モース理論の考え方を理解するために、山や谷のある土地の表面を想像してみましょう。この表面上の各点の「高さ」を表す関数を考えます。ある高さで地面を切った断面、つまり同じ高さの点を集めた線は「等高線」となります。この等高線は、場所によって点の集まりになったり、閉じた曲線になったりします。特に地形が変化する特異な点として、山頂や谷底(ここでは点が集まり)、または稜線と谷間が交わる鞍点(ここでは等高線が交差する二重点)があります。これらの、関数の勾配がゼロとなる点が臨界点と呼ばれます。
理論の形式化多様体 M 上で定義された滑らかな実数値関数 f に対して、f の勾配がゼロになる点を臨界点と呼び、その関数値を臨界値と呼びます。

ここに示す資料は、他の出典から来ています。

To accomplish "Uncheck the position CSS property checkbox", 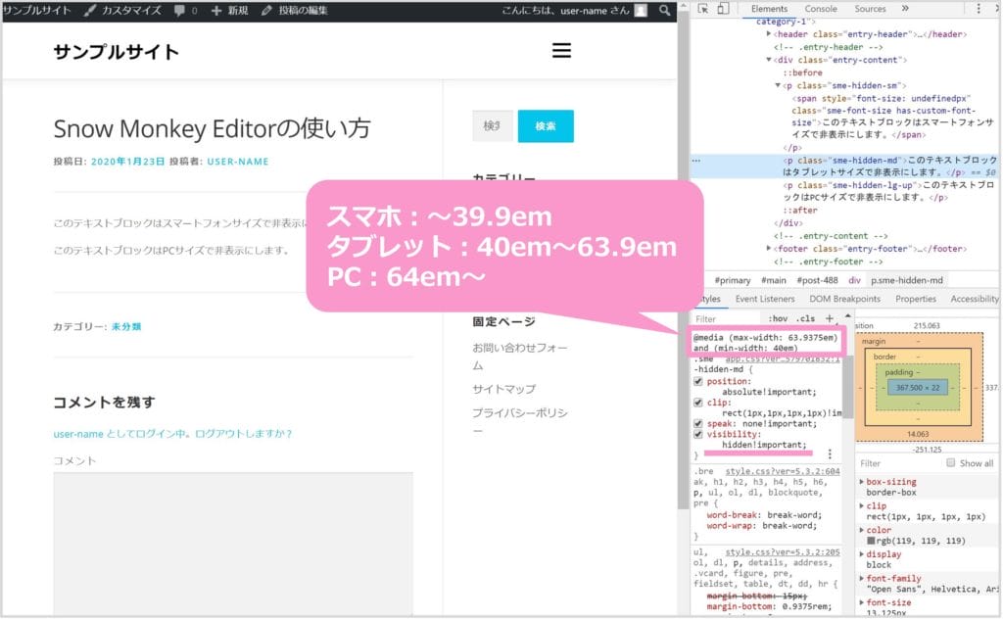I will click(697, 381).
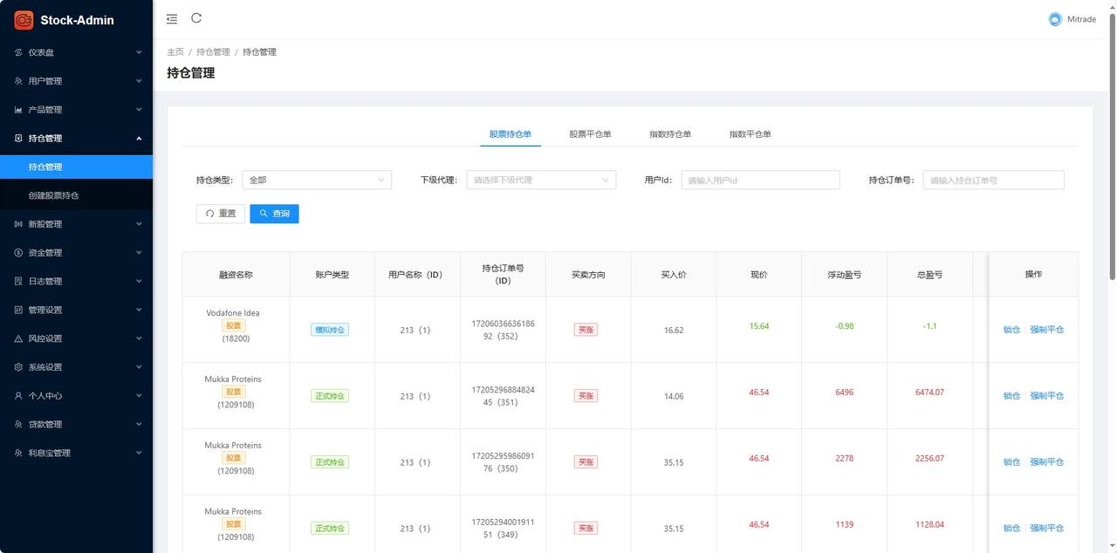Click the blue 查询 search button
Image resolution: width=1117 pixels, height=553 pixels.
tap(274, 212)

臨界点において、f の二階偏微分からなる行列(ヘッセ行列)が逆行列を持つ場合、その臨界点は非退化であると言われます。ヘッセ行列が逆行列を持たない場合は退化臨界点です。
モース理論の中心的な主張の一つは、「ほとんどすべての」滑らかな関数は非退化な臨界点しか持たない、つまりモース関数であるということです。これは、少しの関数の摂動(微調整)で退化臨界点を解消できるという意味で、数学的に厳密に証明されています。
1. もし区間 [a, b] の中に臨界値が存在しないならば、レベル集合 f⁻¹(−∞, a] のトポロジーは f⁻¹(−∞, b] のトポロジーと基本的に同じです(ホモトピー同値)。つまり、臨界点がない限り、レベル集合の形や繋がり方は変わりません。 2. もし関数値が指数 γ の非退化臨界点を通過すると、レベル集合のトポロジーは、もともとの集合に γ 次元の「セル(cell)」を貼り付けたもののように変化します。
モース不等式とホモロジーモース理論は、多様体のホモロジー群、すなわち位相的な「穴」の構造を調べる上で非常に有用です。多様体をモース関数によるCW複体として捉えると、指数 γ の臨界点の数が、そのCW複体における γ 次元セルの数に対応します。位相空間のホモロジー群のランク(ベッチ数と呼ばれる)は、このセルの数と関連づけられます。
特に、モース理論はモース不等式と呼ばれる一連の関係式を提供します。これは、指数 γ を持つ臨界点の数 Cγ が、多様体の γ 次ホモロジー群のランク bγ(M) 以上であることを示します (Cγ ≥ bγ(M))。より詳細な不等式も存在し、これらは臨界点の数から多様体の位相構造に強い制限を与えることを意味します。
発展と応用モース理論は、様々な方向に発展しました。例えば、モースホモロジーは、モース理論を用いて多様体のホモロジー群を直接構成する方法であり、特異ホモロジーと同型になることが示されています。これはモース不等式を厳密に証明する手段となります。
また、臨界点の集合が単なる点ではなく、連結な多様体となるような関数を扱うモース・ボット理論も発展しました。これはラウル・ボットによるボットの周期性定理の証明などに用いられ、対称性を持つ問題などで特に強力なツールとなります。